Being distinctive is at the heart of the Hope strategy. It prides itself on its pleasant surroundings, smallness – student numbers compare with illustrious American institutions such as Yale and Princeton – and there is an emphasis on pastoral care.

Because of this, Professor Pillay says, Hope also has the lowest drop-out rate in the north-west and 97.3 per cent graduate employment or postgraduate education puts it ahead of Oxford, Cambridge, Liverpool or Manchester.

A striking feature of the university is the presence of a thriving chapel, where devotees say their lunchtime prayers just a corridor away from the bustling student refectory.

Hope has built heavily on its strong links with faith schools to become a national recruiter away from its traditional geographical heartlands. And although the education here is religion-free, it is part of an international network of elite Catholic institutions, including the Catholic University of East Africa and the Ateneo de Manila University in the Philippines.

Students and parents from faith schools are said to be attracted by the strong ethic and academic culture. There is also something of the Oxbridge college feel about the place, with its Harry Potter-style halls of residence and high-table dining. "England does need places like this, too, that only a very prestigious college of an elite university would be able to offer those who are able to get in," Professor Pillay says.

Ironically, considering its present funding plight, Prime Minister David Cameron chose to launch his Big Society at the university's new Creative Campus. Not that Professor Pillay believes what he is trying to achieve is particularly well understood in Whitehall. "We are not widening participation in what people assume widening participation is, where the very best go to elite places and the rest go to universities like ours, which is just not what we are about. I don't think everyone grasps that and I wish our ministers who make policy would understand that," he says.

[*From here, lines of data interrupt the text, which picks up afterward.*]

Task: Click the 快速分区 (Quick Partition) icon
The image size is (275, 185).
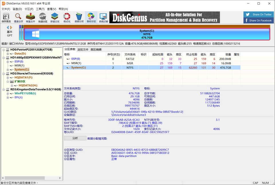Action: tap(43, 17)
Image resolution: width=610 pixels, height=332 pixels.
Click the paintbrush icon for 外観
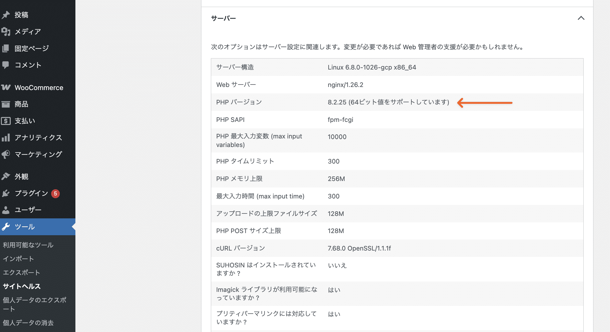pos(6,176)
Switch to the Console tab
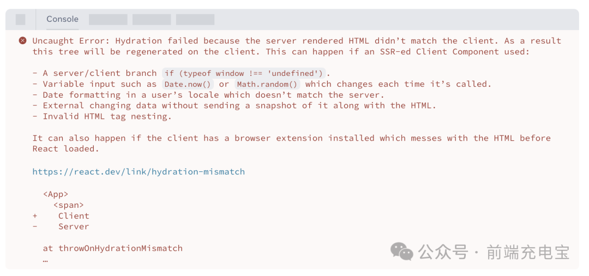 (62, 19)
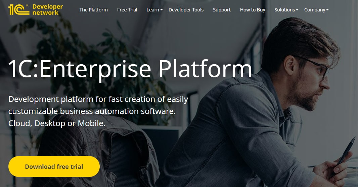Viewport: 358px width, 187px height.
Task: Visit the Support page link
Action: pyautogui.click(x=222, y=10)
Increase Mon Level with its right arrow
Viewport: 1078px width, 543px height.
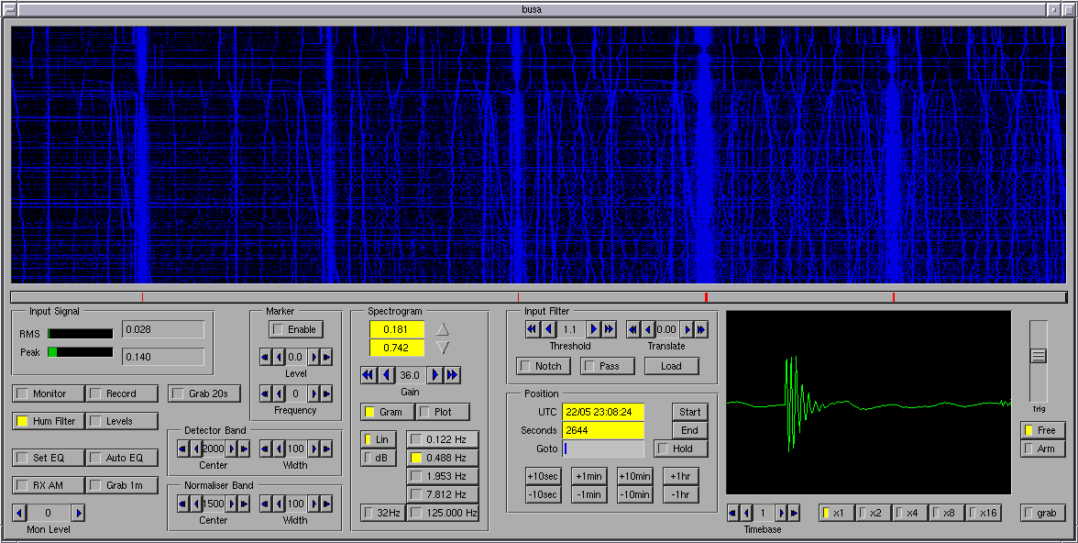[79, 513]
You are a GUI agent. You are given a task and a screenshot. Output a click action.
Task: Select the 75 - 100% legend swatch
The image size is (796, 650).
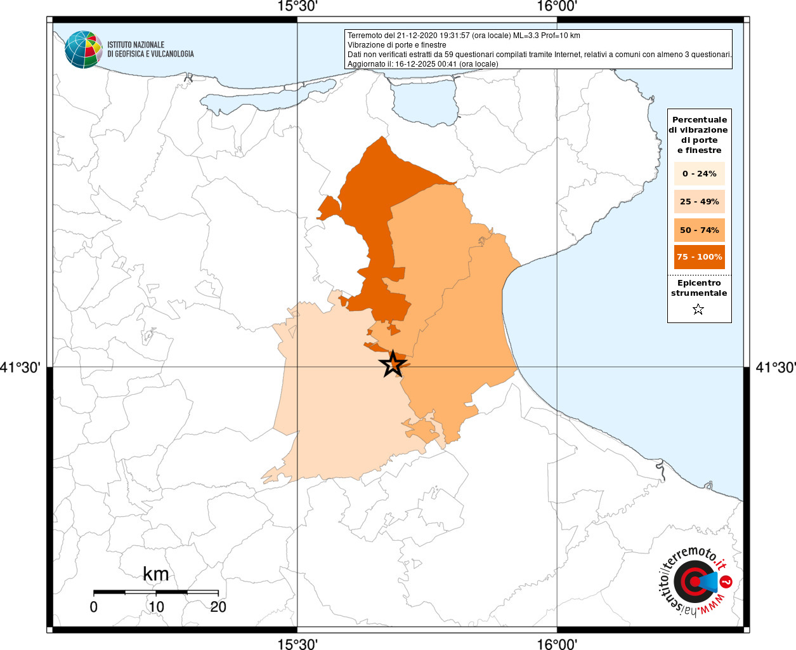[x=699, y=257]

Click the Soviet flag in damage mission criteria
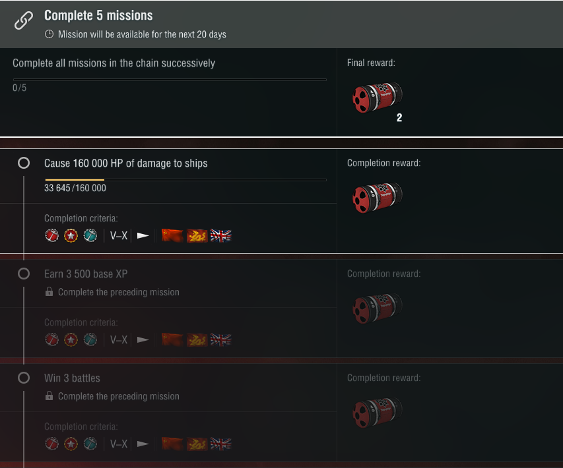click(172, 235)
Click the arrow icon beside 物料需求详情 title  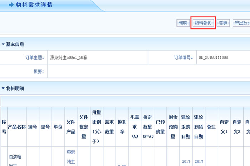[x=11, y=5]
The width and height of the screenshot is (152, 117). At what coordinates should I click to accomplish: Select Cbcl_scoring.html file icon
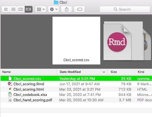(x=10, y=89)
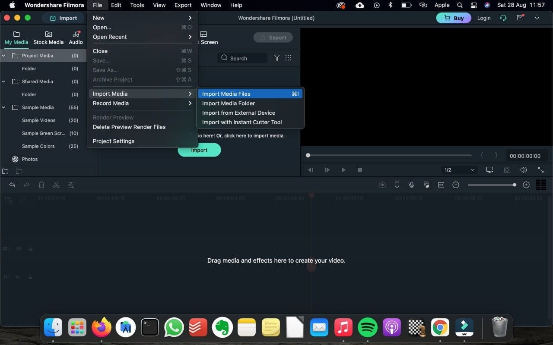Screen dimensions: 553x345
Task: Click the voiceover record microphone icon
Action: [x=412, y=185]
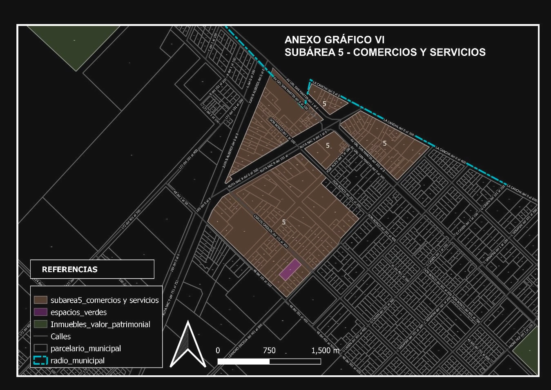
Task: Click the 5 label in small triangular top zone
Action: point(324,104)
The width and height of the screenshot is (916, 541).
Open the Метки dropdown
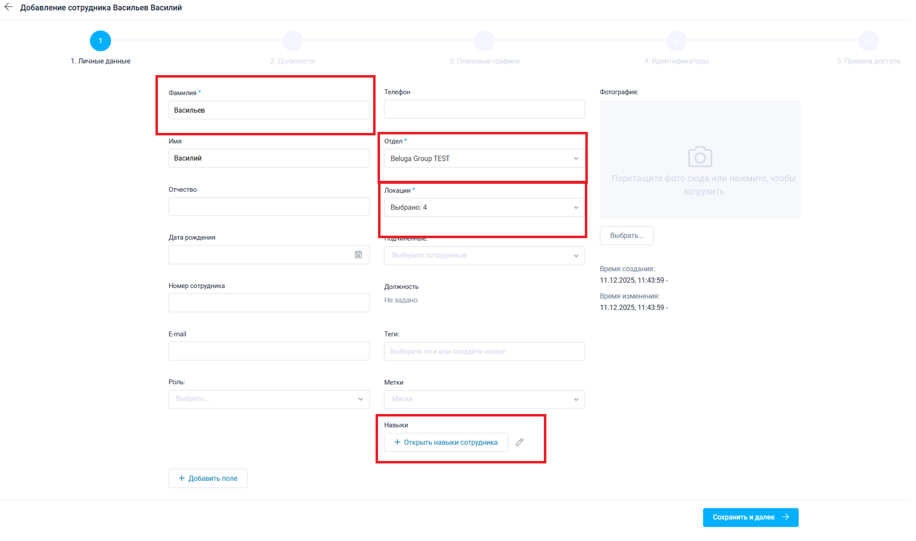coord(484,399)
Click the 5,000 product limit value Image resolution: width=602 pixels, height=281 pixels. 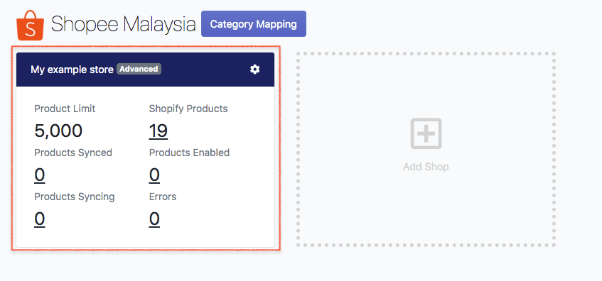[x=58, y=131]
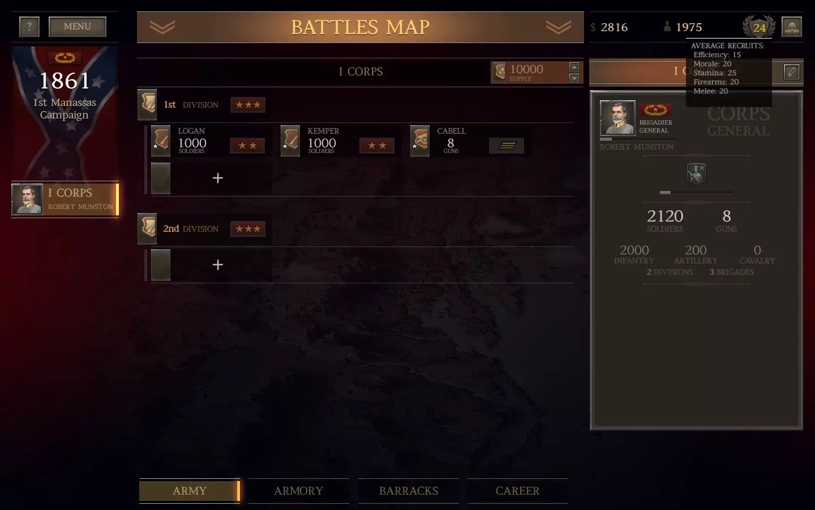
Task: Add new brigade slot in 1st Division
Action: [x=217, y=178]
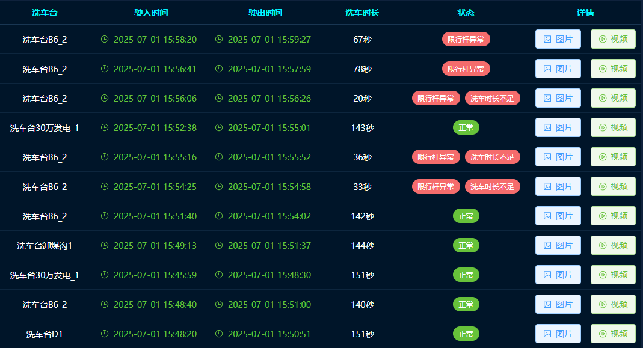Click 洗车时长不足 tag in the 20秒 row
Screen dimensions: 643x348
coord(492,98)
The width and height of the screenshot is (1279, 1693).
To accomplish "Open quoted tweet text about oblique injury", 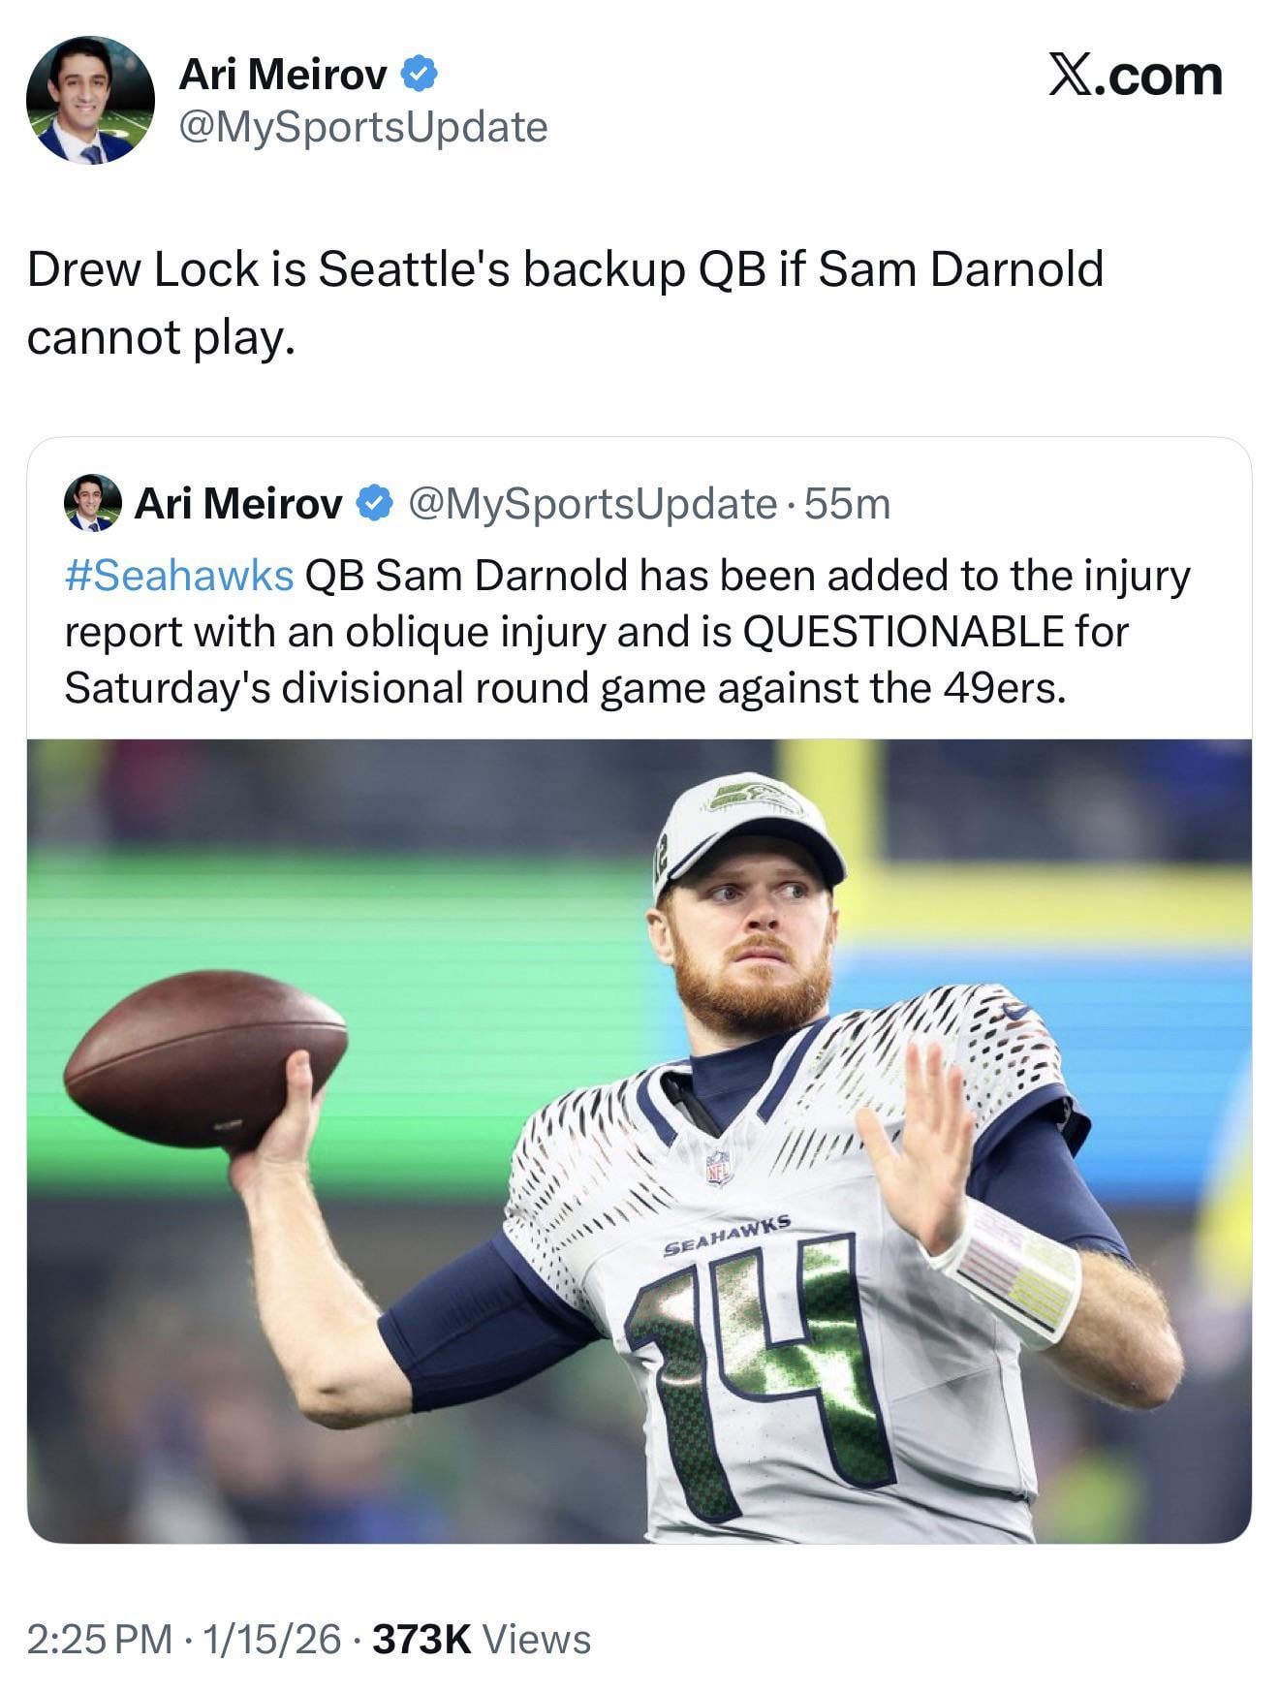I will (627, 631).
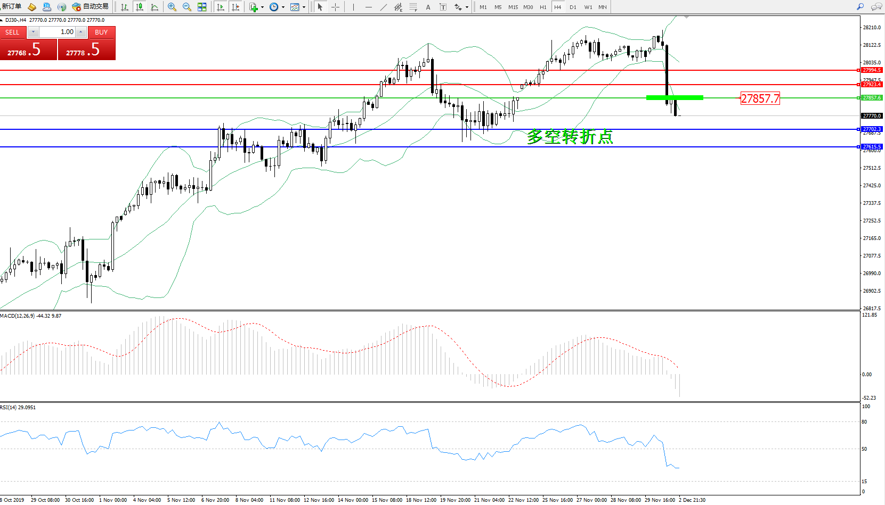The width and height of the screenshot is (885, 505).
Task: Toggle 自动交易 auto trading
Action: (91, 7)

Higher fees, fewer courses

The first signs of the impact of the new tuition-fees regime on university provision are beginning to emerge .

A survey at the weekend showed that universities are planning to provide about 5,000 fewer courses next summer – 38,417 as opposed to 43,360 this year.

Early indications are that the courses suffering the most are those with the worst employment records amongst graduates – so-called "soft" subjects not rated by élite universities as they attempt to sift through a plethora of candidates.

London Metropolitan University, for instance, has significantly reduced the number of courses it has on offer – cutting subjects like philosophy, performing arts and history.

The argument is that students – now that they are paying up to £9,000 a year for their courses – are more likely to want as good a guarantee as possible of a job at the end of their course of study. Of course, there are other pressures on universities now that funding for teaching is being slashed by ministers by as much as 80 per cent. (The income will come through the loans taken out by students to pay their fees.)

Under the Government's plans, many courses will receive no funding at all for teaching. These would include the creative arts and humanities.

Considered vital for the future of the economy, the so-called Stem subjects of science, technology, engineering and mathematics will retain some funding.

A third threat to the future of funding for courses, of course, come from student numbers. Initial figures from the Universities and Colleges Admissions Service (Ucas) show a drop of about 12 per cent in UK student numbers.

However, applications from overseas students are more than holding up and even increasing in some subjects.

In addition, some students may be holding off from applying until financial arrangements become clearer. A total of 27 universities have applied to the Office for Fair Access, the universities' access watchdog, to reduce their average fee in light of the Government's decision to hold back 20,000 places for those universities charging less than £7,500 a year. The result of their requests will be known by the end of the month.